Ваня слушал все это по-особому, затыкая и растыкая уши.
Получалась очень своеобразная какафония, где высокие тона
причудливо перемежались низкими. Скрыть удовольствие от новой игры
он не сумел, поэтому Гришкина мама, подозрительно поглядывая на
улыбающегося Ваню, частенько заканчивала свой набег обличающим
монологом по поводу того, что ее несправедливо оболганного сына
заставили пройти комиссию и выдали справку, а вот кое-кого и без
справки нужно было отправить в школу для слабоумных. В
конце-концов, всем пришлось свыкнуться с мыслью, что Гришка всегда
прав и жаловаться на него бесполезно. Поэтому, когда на перемене
Гришка учился считать, сосредоточенно отмеряя Ване столько
щелбанов, сколько было пальцев у него на руках (причем, количество
пальцев почему-то всегда переваливало за десяток), или, когда на
уроке тугой комок жеваной бумаги, обмазанный Гришкиными слюнями,
как дружеский поцелуй, врезался Ване в щеку, сразу же вспоминались
неустроенный общежитский быт, колбасный трудовой фронт и прочие
страшилки Гришкиной жизни. Какое право имел Ваня, воспитанный папой
и мамой, живущий в благоустроенных хрущевских хоромах, иметь хоть
какие-то претензии к обездоленному Гришке?
Оберегаемый заветной справкой, почти бескорыстным сочувствием
учителей и боязливой покорностью учащихся, Гришка беспрепятственно
переходил из класса в класс. Годы учебы, несомненно, шли ему на
пользу. Детская рахиточность прикрылась колбасным жирком, а гусиная
шея округлилась. К тому же, антистафилококковый гамма-глобулин,
впрыснутый ему во младенчестве ( о чем неоднократно рассказывала
Гришкина мама, давя на жалость учителей), видимо, дал свои
результаты. К седьмому классу он имел вполне респектабельный вид
девятиклассника, переняв все джентльменские привычки этого
выпускного сословия: солидно покуривал в их компании, иногда во
время уроков демонстративно тусовался на школьном крыльце.

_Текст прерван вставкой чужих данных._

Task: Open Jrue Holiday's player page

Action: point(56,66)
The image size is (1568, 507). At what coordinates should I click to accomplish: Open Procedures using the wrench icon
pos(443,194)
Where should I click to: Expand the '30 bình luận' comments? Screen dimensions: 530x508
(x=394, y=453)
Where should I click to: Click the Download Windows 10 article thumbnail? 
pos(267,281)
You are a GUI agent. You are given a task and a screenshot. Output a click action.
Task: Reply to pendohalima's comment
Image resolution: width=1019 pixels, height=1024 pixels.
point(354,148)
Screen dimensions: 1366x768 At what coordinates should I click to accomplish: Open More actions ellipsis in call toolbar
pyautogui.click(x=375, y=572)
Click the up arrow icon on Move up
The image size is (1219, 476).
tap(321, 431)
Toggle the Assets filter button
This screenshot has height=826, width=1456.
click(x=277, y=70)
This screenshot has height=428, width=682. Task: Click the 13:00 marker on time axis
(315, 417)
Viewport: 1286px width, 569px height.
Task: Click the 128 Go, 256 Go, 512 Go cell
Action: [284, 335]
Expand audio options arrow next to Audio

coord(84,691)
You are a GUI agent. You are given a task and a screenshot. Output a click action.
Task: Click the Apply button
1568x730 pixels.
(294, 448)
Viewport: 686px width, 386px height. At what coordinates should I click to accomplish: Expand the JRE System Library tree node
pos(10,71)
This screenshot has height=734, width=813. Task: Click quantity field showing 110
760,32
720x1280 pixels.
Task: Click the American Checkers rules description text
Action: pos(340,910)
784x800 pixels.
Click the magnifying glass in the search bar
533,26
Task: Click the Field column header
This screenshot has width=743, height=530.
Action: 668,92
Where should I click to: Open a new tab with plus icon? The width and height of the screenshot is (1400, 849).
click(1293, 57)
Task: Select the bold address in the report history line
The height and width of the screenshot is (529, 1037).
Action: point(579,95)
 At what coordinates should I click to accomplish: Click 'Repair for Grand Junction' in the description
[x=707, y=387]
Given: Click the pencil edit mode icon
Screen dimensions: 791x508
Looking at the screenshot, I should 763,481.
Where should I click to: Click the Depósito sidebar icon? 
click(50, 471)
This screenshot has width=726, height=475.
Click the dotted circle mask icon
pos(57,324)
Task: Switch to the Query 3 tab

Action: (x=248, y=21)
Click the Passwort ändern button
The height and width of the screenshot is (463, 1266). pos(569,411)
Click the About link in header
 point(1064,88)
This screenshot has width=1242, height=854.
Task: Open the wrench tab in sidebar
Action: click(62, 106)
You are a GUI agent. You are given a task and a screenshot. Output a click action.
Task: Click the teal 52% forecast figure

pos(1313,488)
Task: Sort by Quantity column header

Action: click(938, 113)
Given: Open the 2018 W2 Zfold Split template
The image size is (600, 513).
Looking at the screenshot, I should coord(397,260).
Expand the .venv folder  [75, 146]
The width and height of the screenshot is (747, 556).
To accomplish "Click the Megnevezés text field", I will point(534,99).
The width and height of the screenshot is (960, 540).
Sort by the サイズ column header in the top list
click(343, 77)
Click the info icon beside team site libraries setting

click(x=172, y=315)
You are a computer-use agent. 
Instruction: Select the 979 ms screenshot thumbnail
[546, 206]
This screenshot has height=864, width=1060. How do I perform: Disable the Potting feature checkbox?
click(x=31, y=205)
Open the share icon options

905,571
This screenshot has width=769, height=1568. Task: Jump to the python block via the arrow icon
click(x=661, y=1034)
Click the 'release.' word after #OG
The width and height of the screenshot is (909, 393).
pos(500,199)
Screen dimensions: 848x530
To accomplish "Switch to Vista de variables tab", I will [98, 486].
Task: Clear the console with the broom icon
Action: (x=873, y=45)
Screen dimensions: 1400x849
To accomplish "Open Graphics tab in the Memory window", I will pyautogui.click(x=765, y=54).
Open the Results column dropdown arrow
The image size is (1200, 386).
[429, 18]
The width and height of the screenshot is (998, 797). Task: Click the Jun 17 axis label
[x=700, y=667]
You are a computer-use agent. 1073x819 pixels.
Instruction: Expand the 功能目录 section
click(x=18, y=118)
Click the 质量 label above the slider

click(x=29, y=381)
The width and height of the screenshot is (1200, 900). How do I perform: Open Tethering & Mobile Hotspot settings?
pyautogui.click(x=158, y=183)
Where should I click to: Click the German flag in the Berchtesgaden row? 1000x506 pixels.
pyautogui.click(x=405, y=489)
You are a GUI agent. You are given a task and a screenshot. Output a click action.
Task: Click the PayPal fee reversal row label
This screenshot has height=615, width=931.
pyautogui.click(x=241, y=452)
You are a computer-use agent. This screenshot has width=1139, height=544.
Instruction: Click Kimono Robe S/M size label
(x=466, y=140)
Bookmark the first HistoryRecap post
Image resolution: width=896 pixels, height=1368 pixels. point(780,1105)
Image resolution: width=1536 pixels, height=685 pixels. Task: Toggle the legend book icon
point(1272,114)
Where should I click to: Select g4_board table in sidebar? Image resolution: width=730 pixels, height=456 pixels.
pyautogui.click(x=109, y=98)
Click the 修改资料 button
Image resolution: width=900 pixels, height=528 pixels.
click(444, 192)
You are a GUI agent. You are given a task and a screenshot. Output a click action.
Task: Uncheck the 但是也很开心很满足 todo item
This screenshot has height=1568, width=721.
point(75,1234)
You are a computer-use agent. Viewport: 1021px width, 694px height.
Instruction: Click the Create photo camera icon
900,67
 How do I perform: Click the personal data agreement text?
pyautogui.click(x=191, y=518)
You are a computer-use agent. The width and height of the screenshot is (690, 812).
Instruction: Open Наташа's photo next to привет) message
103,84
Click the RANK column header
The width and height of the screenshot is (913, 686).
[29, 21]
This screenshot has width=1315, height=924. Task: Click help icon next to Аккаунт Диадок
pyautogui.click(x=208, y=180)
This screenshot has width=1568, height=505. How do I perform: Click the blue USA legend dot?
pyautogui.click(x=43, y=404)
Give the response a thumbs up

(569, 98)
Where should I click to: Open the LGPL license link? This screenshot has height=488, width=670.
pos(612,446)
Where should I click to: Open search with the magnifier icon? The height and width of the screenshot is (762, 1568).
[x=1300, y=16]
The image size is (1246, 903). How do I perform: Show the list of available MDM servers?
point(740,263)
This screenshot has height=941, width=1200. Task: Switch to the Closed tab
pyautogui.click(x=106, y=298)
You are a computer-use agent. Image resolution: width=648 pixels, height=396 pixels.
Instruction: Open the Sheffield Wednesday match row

Эти годы не прошли даром и для Гришкиной мамы. Она вышла замуж
за рубщика мяса и получила квартиру, что очень переменило ее
взгляды на жизнь. Хотя она и теперь походила на колбасу, но уже
явно другого качества. Мясной союз не обделил и Гришку, увенчавшись
на его голове шикарной лисьей шапкой. И все же его маленькая голова
никак не вязалась с нахлынувшим благополучием и грустно выглядывала
из благородного меха, как личико младенца из обильной кружевной
пены. Но это никак не помешало Гришке стать предводителем надежно
укомплектованной галерки. Левые и правые фланги класса занимали
зубрилы, хорошисты-мазохисты и прочие середнячки-бодрячки разных
уровней. А на передней позиции, сгорбившись от непосильной тяжести
познания, находился разъединый отличник Павлик Черепанов по
прозвищу Череп. У него было много обязанностей: на контрольных он
должен был дать списать всем страждущим, используя преимущества
первой парты, подсказать так, чтобы учитель не заметил, участвовать
во всех олимпиадах, поддерживая интеллектуальную репутацию класса и
т.д. и т.п. Следует отметить, что со всеми своими обязанностями
Черепанов справлялся и, хотя жизнь его была далеко не сахар,
передних позиций не сдавал. Атаковали его со всех сторон, ежедневно
проверяя на прочность, может быть, поэтому развилась в нем одна
странность: иногда только начнут ему вопрос задавать, только слово
скажут, а он тут же этот вопрос сам закончит и ответ выдаст.